— Things to do —
1. According to the Bible reading plan excerpt, which Bible version is used for the readings?
2. Reproduce a passage of the Bible reading plan excerpt word for word, beginning at the words "Tell those who" and stopping after "will be unplugged.".

— Text excerpt —
##########

Daily Bible readings that follow the church liturgical year, with thematically matched Old and New Testament readings.
Duration: 1245 days
Evangelical Heritage Version (EHV)
Version
Isaiah 35:4-7

Tell those who have a fearful heart:
    Be strong.
    Do not be afraid.
    Look! Your God will come with vengeance.
    With God’s own retribution, he will come and save you.

Then the eyes of the blind will be opened,
and the ears of the deaf will be unplugged.
The crippled will leap like a deer,
and the tongue of the mute will sing for joy.
Waters will flow in the wilderness,
and streams in the wasteland.
The burning sand will become a pool,
and in the thirsty ground there will be springs of water.
There will be grass, reeds, and rushes where the haunts
    of jackals once lay.

Psalm 146

Psalm 146

Praise Him for Protection

Praise for Protection

Praise the Lord.[a]

A Lifetime of Praise

Praise the Lord, O my soul.
I will praise the Lord as long as I live.
I will make music to my God as long as I exist.

No Help in Humans

Do not trust in human helpers,[b]
in a mortal man who cannot save you.
His spirit departs.
He returns to the ground he came from.
On that day, his plans have perished.

##########

— Stored records —

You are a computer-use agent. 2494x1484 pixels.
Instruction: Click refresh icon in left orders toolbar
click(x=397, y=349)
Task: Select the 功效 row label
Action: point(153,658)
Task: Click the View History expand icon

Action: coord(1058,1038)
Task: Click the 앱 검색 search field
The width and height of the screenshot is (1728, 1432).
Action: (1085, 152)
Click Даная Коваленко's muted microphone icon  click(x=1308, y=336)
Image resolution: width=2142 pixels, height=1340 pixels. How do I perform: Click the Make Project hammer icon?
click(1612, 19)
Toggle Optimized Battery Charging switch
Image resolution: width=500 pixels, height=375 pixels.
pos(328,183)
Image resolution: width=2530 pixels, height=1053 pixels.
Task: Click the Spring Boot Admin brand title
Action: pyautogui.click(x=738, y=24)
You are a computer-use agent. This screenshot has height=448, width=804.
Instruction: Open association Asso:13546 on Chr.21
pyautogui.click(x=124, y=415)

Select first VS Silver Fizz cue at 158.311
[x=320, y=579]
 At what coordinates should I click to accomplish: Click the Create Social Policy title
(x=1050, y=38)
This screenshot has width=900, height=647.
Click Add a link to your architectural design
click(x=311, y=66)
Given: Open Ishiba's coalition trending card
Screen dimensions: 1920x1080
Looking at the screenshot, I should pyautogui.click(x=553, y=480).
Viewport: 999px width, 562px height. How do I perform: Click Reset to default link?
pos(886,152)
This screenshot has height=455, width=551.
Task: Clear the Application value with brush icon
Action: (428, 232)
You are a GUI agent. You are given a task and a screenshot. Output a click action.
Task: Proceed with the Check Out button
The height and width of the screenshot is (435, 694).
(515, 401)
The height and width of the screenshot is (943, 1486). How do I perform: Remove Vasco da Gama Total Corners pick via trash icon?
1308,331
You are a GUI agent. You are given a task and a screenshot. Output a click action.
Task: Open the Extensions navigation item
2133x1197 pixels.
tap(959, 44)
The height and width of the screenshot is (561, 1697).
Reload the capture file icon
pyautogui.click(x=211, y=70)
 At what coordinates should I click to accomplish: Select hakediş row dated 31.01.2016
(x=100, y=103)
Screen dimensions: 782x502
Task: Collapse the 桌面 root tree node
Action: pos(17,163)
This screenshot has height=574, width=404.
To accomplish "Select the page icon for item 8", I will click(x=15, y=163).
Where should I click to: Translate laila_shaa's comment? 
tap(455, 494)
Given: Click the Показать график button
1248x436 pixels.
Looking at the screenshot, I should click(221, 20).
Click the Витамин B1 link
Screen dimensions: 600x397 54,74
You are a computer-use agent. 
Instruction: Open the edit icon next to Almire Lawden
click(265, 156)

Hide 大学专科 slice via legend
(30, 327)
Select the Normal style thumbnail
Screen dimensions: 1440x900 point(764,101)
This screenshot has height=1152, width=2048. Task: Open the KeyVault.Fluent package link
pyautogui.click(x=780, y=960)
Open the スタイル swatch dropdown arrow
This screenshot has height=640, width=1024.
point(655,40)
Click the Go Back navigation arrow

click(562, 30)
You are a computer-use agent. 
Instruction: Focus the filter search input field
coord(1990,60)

##########

— Solutions by task —
1. The Evangelical Heritage Version (EHV).

2.
Tell those who have a fearful heart:
    Be strong.
    Do not be afraid.
    Look! Your God will come with vengeance.
    With God’s own retribution, he will come and save you.

Then the eyes of the blind will be opened,
and the ears of the deaf will be unplugged.